Supplied data section start
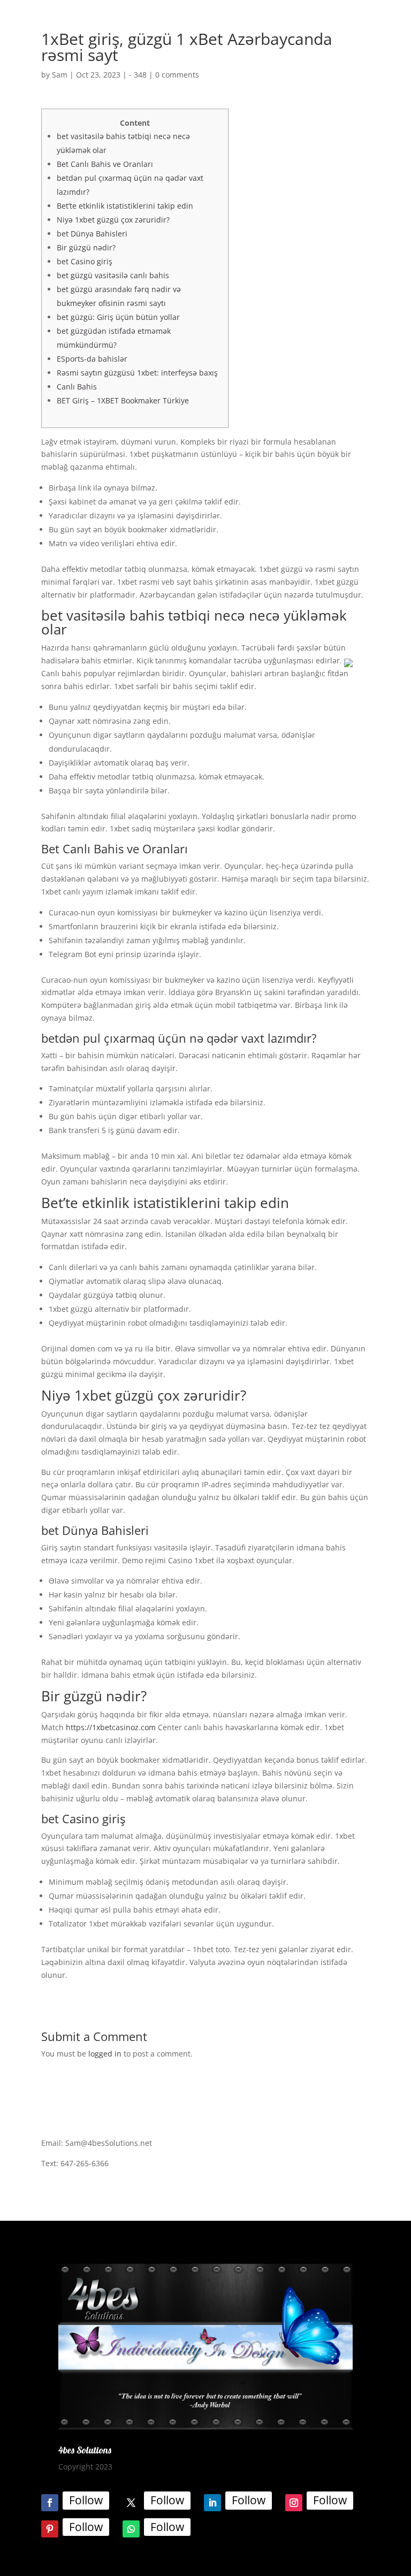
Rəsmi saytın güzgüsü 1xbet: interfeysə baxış (137, 373)
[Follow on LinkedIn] (212, 2502)
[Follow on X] (131, 2502)
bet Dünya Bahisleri (92, 233)
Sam (59, 75)
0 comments (177, 75)
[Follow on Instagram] (293, 2502)
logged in (104, 2053)
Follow (86, 2500)
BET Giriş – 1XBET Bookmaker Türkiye (123, 400)
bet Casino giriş (84, 261)
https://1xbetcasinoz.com (111, 1727)
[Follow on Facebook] (49, 2502)
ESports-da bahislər (92, 359)
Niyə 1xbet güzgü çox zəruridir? (113, 220)
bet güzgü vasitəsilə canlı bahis (113, 275)
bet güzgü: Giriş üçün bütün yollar (118, 317)
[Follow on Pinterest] (49, 2528)
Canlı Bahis (77, 386)
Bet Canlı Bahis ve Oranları (105, 164)
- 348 (138, 75)
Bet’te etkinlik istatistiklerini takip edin (125, 206)
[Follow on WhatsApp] (131, 2528)
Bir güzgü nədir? (86, 247)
Supplied data section end
[To do]: Within the material, find all lines that hold the word "Follow" and show them.

[Result]:
[Follow on LinkedIn] (212, 2502)
[Follow on X] (131, 2502)
[Follow on Instagram] (293, 2502)
Follow (86, 2500)
[Follow on Facebook] (49, 2502)
[Follow on Pinterest] (49, 2528)
[Follow on WhatsApp] (131, 2528)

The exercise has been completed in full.